Remote Sensing of Soil Organic Carbon (SOC).

What is SOC and why is it Important.

Soil organic carbon (SOC) is a key component of the global carbon cycle, and it plays a vital role in the functioning of the terrestrial ecosystem. SOC levels are primarily determined by photosynthesis (fixation of atmospheric CO2 into plant biomass), respiration, and decomposition. The removal of atmospheric CO2, via photosynthesis, is known as soil carbon sequestration. In the context of climate change, soil carbon sequestration is emerging as an important tool for mitigating anthropogenic carbon emissions [1].

Figure 1: Carbon balance within the soil (brown box).

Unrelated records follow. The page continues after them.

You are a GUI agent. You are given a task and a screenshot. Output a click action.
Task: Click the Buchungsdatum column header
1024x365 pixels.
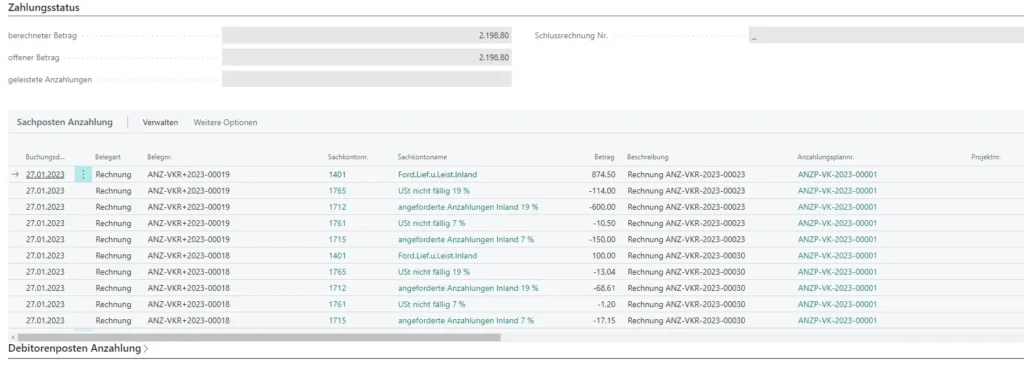tap(45, 157)
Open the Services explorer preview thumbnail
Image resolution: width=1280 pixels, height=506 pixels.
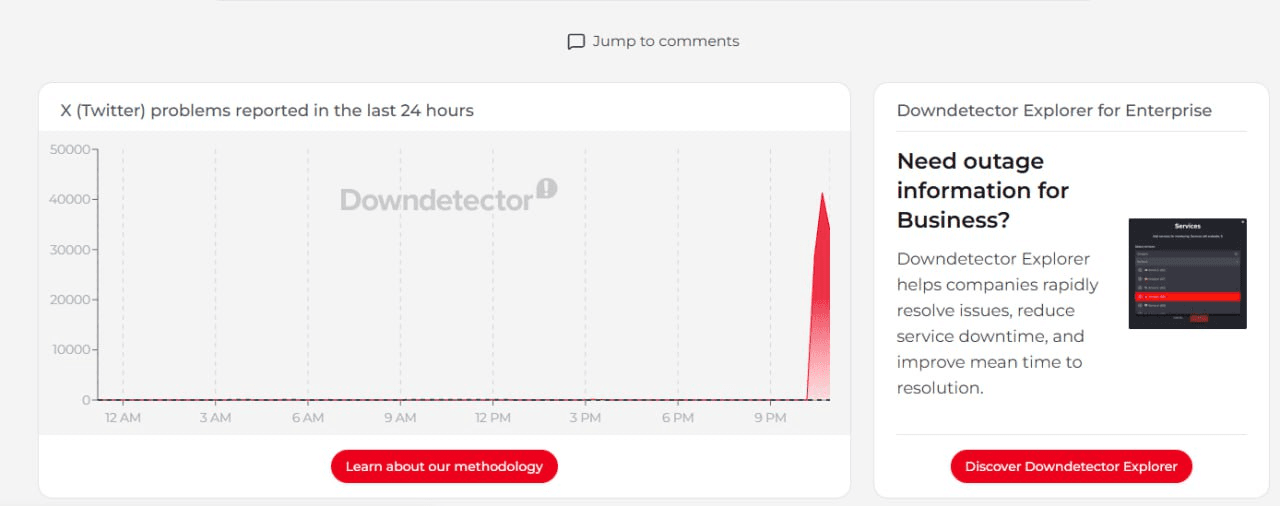coord(1187,273)
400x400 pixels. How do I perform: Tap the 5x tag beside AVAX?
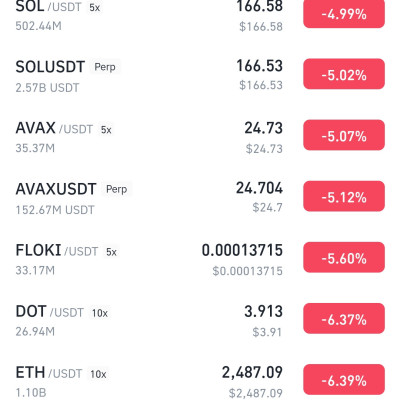tap(106, 129)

SOC is added by photosynthesis, and lost via respiration. A persistent SOC store, called humus, is produced by root decomposition, and the actions of soil organisms [1].


Remote Sensing of SOC

Recent research has shown that SOC can be measured via a combination of satellite-based remote sensing, and machine learning. Castaldi et al. [2] compared Sentinel-2 SOC predictions, with those from airborne hyperspectral data, using the following methodology:

- 3 cloud-free S2 images were downloaded, with similar crop exposure conditions than during the airborne acquisitions.

- atmospherically correct for Bottom of Atmosphere (BOA) reflectance, using ESA SNAP.

- resample the atmospherically corrected images at 10m.

- select nine S2 bands: B2 (490 nm), B3 (560 nm), B4 (665 nm), B5 (705 nm), B6 (740 nm), B7 (783 nm), B8 (842 nm), B11 (1610 nm) and B12 (2190 nm).

- mask everything that was not bare cropland soil at S2 acquisition time (bare soil pixels have NDVI <0.25).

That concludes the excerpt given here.